◆ WHAT IS ASKED
Extract each line of the listing below that contains the string "Instruction". Treat case as significant.

Data on locating visible targets
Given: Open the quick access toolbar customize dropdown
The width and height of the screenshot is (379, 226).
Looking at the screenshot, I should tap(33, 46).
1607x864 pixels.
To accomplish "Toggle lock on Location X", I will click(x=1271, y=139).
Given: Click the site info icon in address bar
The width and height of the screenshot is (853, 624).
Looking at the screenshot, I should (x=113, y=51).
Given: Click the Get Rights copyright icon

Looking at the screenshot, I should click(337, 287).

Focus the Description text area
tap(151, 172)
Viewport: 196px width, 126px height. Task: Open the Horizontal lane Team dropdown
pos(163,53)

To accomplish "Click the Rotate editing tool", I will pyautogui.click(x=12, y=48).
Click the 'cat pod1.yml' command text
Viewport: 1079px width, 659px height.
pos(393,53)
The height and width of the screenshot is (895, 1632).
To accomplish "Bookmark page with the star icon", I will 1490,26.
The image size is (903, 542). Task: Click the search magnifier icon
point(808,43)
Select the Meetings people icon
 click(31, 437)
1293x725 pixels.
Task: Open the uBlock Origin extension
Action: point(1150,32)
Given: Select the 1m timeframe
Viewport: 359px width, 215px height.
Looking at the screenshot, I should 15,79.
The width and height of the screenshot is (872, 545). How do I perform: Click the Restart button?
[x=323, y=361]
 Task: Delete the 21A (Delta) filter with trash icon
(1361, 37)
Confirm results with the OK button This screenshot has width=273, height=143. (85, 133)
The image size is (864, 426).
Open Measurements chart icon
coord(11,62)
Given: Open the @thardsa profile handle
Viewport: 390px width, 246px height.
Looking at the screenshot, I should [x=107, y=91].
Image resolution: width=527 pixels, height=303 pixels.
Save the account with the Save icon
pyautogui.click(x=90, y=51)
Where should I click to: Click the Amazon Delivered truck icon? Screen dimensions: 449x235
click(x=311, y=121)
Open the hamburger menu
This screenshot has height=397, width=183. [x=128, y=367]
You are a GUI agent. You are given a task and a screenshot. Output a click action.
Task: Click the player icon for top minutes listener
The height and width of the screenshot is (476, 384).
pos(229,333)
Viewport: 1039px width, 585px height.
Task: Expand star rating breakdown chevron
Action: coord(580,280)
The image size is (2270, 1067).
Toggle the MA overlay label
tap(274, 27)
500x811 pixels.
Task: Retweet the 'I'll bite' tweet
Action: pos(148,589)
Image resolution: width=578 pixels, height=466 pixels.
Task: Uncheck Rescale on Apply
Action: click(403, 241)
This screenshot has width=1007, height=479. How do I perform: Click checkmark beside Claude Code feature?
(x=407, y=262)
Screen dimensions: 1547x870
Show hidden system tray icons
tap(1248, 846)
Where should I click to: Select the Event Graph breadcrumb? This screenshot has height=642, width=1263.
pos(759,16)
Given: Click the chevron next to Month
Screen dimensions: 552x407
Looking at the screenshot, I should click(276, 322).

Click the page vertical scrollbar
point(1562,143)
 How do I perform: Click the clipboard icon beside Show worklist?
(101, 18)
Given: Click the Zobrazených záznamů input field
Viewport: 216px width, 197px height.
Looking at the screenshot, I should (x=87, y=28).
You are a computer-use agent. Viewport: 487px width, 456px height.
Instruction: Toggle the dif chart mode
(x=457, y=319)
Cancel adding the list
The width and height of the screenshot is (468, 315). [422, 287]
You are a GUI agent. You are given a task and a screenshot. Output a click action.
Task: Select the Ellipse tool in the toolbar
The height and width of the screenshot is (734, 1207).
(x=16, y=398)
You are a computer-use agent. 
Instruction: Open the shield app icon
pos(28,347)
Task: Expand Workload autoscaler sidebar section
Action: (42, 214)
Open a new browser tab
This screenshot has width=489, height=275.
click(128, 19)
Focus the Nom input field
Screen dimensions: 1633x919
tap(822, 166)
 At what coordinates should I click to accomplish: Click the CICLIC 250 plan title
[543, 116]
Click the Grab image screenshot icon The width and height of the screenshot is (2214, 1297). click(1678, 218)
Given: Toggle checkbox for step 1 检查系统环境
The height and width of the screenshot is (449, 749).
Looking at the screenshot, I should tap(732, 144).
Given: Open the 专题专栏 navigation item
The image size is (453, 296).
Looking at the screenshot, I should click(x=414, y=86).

◆ ANSWER TO THIS PROBLEM
Instruction: Toggle the dif chart mode
Instruction: Open the shield app icon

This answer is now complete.